(Entries taken from a collection)
>>>

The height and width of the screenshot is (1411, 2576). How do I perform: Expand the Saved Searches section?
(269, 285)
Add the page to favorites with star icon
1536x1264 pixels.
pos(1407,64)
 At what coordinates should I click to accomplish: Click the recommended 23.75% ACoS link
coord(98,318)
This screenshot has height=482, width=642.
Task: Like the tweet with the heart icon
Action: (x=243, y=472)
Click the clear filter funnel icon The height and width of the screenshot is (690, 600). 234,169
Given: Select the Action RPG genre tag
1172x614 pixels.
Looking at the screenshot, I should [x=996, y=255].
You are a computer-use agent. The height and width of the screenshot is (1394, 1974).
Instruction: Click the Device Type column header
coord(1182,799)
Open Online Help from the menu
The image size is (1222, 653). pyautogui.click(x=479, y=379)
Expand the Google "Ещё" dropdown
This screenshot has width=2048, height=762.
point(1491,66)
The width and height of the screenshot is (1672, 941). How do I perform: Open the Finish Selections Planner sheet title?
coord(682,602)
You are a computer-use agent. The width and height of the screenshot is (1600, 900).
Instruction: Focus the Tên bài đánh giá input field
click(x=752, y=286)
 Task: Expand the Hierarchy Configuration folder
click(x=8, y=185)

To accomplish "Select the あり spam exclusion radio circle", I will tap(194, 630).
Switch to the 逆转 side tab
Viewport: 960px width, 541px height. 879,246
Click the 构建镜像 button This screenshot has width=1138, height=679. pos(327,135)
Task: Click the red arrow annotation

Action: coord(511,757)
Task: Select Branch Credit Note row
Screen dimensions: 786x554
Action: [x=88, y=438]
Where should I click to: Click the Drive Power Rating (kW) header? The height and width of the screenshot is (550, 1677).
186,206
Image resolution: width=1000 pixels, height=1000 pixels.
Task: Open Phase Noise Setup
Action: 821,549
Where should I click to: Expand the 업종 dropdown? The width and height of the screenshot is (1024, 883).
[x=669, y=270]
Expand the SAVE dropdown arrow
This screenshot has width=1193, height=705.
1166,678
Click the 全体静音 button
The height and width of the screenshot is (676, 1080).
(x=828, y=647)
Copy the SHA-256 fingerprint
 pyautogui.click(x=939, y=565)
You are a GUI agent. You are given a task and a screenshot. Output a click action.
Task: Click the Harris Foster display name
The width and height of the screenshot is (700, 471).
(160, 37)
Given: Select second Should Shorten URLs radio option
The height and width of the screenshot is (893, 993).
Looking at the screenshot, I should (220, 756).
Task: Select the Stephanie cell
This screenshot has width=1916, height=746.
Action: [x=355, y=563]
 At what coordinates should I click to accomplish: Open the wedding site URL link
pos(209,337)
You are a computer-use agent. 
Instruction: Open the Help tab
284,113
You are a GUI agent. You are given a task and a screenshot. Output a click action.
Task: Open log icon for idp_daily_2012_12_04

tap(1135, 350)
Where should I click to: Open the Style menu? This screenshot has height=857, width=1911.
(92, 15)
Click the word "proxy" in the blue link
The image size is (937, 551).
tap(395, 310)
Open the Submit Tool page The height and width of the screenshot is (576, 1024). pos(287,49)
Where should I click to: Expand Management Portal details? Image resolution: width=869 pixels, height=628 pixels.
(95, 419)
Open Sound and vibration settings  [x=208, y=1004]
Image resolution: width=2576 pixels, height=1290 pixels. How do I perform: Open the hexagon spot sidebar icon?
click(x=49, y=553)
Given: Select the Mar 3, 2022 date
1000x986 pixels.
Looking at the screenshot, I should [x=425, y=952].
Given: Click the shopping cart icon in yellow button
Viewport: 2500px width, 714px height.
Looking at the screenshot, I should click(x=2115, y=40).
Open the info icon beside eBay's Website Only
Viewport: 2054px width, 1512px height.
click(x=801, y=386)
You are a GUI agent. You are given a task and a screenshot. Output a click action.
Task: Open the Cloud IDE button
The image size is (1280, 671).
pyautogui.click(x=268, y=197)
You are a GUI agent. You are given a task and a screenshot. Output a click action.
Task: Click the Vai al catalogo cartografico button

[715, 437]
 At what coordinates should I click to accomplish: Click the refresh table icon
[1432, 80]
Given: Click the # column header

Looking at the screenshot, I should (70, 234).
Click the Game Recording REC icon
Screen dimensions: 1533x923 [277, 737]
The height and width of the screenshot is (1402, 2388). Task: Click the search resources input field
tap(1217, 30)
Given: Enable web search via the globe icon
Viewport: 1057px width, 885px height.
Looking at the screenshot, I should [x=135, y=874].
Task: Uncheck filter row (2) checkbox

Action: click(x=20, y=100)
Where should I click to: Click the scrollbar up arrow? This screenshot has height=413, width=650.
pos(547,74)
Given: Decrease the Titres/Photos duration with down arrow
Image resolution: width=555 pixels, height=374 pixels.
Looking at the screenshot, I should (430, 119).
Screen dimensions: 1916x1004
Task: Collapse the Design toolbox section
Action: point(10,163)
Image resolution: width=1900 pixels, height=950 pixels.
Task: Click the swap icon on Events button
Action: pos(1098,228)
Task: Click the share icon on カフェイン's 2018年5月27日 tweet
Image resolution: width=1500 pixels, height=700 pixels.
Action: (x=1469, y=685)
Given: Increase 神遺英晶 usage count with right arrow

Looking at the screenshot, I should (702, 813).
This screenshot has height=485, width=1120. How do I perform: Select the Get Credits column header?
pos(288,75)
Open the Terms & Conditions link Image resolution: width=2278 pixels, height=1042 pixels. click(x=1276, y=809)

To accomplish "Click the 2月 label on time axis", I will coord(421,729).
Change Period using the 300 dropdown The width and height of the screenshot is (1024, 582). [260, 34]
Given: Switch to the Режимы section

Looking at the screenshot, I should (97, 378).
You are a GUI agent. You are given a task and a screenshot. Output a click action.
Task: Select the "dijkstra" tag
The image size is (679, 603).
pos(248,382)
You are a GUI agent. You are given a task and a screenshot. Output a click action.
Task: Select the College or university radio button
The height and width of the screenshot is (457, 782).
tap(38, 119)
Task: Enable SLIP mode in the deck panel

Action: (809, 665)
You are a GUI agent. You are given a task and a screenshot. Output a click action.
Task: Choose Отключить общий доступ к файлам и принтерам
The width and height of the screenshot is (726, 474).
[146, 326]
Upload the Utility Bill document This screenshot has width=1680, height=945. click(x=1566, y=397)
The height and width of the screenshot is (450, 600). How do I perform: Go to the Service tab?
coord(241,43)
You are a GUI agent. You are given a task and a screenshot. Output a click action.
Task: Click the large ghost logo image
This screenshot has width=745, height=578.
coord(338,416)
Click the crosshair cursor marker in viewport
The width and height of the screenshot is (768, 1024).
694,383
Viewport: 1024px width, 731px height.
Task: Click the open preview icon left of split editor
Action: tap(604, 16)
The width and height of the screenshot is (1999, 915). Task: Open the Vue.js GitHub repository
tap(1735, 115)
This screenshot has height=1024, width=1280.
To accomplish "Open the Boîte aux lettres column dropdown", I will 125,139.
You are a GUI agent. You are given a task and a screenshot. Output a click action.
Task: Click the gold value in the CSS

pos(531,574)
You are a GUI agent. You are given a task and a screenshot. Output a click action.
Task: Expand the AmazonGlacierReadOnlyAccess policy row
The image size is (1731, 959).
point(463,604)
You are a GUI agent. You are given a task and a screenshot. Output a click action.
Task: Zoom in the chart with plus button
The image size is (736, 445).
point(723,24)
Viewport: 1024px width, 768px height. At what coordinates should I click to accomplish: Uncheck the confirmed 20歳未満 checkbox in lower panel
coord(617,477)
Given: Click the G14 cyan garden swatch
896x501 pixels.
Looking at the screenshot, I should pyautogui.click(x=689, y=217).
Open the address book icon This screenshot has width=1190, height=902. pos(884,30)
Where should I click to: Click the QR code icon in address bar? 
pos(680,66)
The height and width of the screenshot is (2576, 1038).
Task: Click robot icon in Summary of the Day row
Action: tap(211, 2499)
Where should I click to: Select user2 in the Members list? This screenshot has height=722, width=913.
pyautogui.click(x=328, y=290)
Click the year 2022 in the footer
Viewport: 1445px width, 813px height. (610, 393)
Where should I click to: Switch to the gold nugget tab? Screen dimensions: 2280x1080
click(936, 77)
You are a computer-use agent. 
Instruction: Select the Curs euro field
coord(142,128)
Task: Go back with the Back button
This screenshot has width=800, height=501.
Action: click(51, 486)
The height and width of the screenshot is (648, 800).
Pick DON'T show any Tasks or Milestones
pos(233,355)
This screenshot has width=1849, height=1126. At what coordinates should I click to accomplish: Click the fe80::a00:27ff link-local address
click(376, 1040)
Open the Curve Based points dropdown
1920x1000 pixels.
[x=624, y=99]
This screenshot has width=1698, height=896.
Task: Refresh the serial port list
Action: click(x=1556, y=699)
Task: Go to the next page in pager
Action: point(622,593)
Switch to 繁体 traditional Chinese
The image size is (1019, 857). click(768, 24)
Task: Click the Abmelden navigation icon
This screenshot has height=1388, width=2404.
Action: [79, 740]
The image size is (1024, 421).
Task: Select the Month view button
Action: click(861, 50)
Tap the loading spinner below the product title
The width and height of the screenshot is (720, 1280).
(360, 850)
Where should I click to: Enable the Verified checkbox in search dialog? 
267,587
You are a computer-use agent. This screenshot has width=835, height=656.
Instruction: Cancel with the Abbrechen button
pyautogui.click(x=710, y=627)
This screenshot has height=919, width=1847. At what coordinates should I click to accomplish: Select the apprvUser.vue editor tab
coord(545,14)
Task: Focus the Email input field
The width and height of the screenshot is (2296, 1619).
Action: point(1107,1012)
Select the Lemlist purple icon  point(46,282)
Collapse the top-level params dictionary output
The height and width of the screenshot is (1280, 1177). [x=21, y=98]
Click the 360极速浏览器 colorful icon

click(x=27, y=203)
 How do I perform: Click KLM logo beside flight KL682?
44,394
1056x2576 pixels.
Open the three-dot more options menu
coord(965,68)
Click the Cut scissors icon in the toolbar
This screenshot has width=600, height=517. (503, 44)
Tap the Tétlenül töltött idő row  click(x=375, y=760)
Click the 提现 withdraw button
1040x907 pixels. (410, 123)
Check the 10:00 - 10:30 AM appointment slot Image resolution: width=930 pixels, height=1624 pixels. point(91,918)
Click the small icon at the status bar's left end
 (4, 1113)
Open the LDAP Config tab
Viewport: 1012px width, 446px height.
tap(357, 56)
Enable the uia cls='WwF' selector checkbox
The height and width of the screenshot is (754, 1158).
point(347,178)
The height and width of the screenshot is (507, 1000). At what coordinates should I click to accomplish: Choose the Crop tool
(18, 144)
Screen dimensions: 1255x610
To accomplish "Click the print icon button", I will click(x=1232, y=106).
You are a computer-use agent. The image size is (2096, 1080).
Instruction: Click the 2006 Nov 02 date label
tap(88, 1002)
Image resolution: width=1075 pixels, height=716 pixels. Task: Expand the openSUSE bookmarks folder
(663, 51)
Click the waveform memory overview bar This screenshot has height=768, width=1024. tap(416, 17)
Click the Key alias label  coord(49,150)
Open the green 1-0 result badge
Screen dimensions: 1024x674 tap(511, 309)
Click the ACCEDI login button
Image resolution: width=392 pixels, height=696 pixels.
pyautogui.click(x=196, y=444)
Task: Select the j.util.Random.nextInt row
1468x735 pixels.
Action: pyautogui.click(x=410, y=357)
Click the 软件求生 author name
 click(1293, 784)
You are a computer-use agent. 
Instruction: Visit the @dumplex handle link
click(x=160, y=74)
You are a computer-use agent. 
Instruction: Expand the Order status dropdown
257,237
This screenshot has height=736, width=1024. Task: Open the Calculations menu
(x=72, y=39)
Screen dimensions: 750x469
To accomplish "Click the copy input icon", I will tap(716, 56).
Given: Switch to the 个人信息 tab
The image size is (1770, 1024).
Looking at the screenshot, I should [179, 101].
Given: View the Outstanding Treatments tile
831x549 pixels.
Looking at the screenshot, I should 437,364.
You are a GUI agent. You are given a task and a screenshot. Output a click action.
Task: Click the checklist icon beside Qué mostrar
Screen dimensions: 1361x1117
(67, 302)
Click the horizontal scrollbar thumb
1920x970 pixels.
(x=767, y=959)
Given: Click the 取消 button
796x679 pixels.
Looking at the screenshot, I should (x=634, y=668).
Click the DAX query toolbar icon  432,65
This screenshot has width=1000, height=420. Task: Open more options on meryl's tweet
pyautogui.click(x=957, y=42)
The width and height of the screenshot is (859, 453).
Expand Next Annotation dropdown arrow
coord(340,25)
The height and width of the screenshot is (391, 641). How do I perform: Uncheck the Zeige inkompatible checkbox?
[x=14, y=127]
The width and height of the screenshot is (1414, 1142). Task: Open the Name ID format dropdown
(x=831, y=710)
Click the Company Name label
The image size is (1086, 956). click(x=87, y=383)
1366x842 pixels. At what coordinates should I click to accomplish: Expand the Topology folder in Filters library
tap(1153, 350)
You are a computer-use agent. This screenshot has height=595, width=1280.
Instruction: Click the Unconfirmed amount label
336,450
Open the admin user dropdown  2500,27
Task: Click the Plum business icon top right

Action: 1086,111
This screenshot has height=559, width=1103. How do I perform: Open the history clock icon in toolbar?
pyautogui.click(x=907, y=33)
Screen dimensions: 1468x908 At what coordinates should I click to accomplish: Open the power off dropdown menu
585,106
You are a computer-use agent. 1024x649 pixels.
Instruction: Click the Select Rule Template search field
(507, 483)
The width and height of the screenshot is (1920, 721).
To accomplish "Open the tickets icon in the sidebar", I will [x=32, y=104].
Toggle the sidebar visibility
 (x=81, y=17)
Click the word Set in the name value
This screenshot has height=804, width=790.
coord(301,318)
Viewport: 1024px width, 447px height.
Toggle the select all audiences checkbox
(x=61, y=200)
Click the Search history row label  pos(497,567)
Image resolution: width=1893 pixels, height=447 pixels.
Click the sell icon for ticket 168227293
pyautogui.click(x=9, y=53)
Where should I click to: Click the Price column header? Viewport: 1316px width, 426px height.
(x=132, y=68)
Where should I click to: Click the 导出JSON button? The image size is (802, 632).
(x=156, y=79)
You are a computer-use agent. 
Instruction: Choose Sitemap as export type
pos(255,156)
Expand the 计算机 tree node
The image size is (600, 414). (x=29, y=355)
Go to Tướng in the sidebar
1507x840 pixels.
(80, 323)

<<<

__Problem__:
Count the lines of the data above where the string "will" shows up; reply with the number only.

__Finished exercise__:
6